Nancy Hanks (1927–1983) was the second chairman of the National Endowment for the Arts (NEA). She was appointed by President Richard M. Nixon and served from 1969 to 1977, continuing her service under President Gerald R. Ford. During this period, Hanks was active in the fight to save the historic Old Post Office building in Washington, D.C. from demolition. In 1983, it was officially renamed the Nancy Hanks Center, in her honor, and today houses the offices of the NEA, among others.

Nancy Hanks was born in Miami Beach, Florida on December 31, 1927. She was a distant cousin of Nancy (Hanks) Lincoln, the mother of President Abraham Lincoln. She moved to Montclair, New Jersey, while she was in high school.

Hanks attended Duke University where she majored in political science and was a member of Kappa Alpha Theta sorority.

Hanks was the first woman to serve as the Chairman of the NEA and her political skills enabled her to increase NEA’s funding from US$8 million to US$114 million over her eight-year tenure.

Hanks's early work, before becoming NEA chairman, on the Advisory Committee on Government Organization connected her with Nelson Rockefeller. Nelson's brother John provided resources from the Rockefeller Brothers Fund to the study of art. This resulted in The Performing Arts: Problems and Projects (1965) related to John Rockefeller's and Hanks's belief that the government should study, but not contribute to, the arts.

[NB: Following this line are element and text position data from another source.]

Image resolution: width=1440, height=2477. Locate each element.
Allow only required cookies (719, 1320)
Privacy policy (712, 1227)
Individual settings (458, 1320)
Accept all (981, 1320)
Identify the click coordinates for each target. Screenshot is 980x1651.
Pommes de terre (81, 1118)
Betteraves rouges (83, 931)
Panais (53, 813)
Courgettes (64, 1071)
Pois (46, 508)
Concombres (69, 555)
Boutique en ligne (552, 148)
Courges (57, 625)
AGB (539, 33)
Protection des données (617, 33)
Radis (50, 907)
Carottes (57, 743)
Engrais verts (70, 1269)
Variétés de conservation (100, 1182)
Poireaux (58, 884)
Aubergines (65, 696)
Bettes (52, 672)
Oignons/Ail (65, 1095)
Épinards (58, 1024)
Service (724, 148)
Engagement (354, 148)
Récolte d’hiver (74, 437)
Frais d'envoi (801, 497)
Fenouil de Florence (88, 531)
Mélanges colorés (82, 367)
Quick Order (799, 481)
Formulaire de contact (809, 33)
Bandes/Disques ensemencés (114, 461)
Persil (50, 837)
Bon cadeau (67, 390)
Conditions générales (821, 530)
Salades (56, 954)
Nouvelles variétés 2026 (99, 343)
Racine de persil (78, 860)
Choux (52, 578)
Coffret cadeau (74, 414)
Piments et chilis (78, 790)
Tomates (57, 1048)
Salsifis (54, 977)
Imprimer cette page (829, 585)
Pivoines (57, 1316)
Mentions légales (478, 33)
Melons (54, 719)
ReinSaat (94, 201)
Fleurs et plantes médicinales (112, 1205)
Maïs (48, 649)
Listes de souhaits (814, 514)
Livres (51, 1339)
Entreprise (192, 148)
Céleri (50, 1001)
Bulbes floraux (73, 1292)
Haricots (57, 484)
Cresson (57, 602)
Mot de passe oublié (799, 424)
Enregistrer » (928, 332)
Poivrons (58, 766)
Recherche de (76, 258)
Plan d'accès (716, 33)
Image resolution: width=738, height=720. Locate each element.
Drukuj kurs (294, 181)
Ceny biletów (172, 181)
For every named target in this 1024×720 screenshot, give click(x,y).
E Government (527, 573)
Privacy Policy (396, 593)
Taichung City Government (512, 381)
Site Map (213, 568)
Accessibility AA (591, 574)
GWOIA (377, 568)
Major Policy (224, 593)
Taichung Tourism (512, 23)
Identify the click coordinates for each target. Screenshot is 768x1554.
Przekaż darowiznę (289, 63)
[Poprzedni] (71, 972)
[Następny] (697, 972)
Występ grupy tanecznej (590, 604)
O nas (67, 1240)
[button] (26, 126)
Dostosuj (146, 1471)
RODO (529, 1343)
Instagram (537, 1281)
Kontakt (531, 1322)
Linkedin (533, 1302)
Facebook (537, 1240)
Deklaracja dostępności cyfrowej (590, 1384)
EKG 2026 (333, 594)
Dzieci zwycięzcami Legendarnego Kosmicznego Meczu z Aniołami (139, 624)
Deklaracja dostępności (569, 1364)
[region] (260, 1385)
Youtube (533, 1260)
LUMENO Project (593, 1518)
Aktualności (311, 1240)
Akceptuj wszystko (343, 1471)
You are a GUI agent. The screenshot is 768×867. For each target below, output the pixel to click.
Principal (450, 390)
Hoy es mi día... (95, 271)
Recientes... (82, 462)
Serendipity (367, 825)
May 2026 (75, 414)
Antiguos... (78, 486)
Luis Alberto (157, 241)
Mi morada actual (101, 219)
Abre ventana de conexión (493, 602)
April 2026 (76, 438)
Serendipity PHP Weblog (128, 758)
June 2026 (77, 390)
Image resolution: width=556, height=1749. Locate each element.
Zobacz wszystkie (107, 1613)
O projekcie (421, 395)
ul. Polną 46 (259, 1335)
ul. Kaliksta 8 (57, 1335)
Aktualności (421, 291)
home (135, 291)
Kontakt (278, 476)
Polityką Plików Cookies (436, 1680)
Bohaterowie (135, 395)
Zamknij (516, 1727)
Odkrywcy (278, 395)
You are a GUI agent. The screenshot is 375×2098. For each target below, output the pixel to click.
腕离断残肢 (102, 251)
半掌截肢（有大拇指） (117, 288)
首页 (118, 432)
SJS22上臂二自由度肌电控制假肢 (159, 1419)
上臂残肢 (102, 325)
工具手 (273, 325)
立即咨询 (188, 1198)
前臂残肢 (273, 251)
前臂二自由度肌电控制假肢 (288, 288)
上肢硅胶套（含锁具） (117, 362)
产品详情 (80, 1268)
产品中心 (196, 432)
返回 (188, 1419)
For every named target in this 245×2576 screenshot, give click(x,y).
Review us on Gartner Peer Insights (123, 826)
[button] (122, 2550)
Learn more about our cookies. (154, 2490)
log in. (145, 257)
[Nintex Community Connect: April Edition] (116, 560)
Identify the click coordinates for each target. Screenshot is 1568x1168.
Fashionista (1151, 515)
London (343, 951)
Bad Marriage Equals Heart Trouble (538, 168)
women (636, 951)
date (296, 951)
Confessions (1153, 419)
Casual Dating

Nancy Hanks was the most effective and most successful of all of the Arts Endowment chairmen because she understood politics as well as how to be a diplomat. Hanks was astute at flattering members of Congress and fearlessly took control of the National Council of the Arts: Hanks' relationship to the National Council on the Arts was very different from Roger Stevens', the former chair. Stevens and his first Council members were peers, equals—and their actions and decisions were a true collaboration. Hanks was not from the arts community; she was much more a political than an artistic force. She controlled the Council as Stevens had never tried to do. The Council, in Hanks's years, did little more than ratify the chair, who was very strong in her management of them. Michael Straight describes Hanks's "imposing her will on the issues that mattered most to her.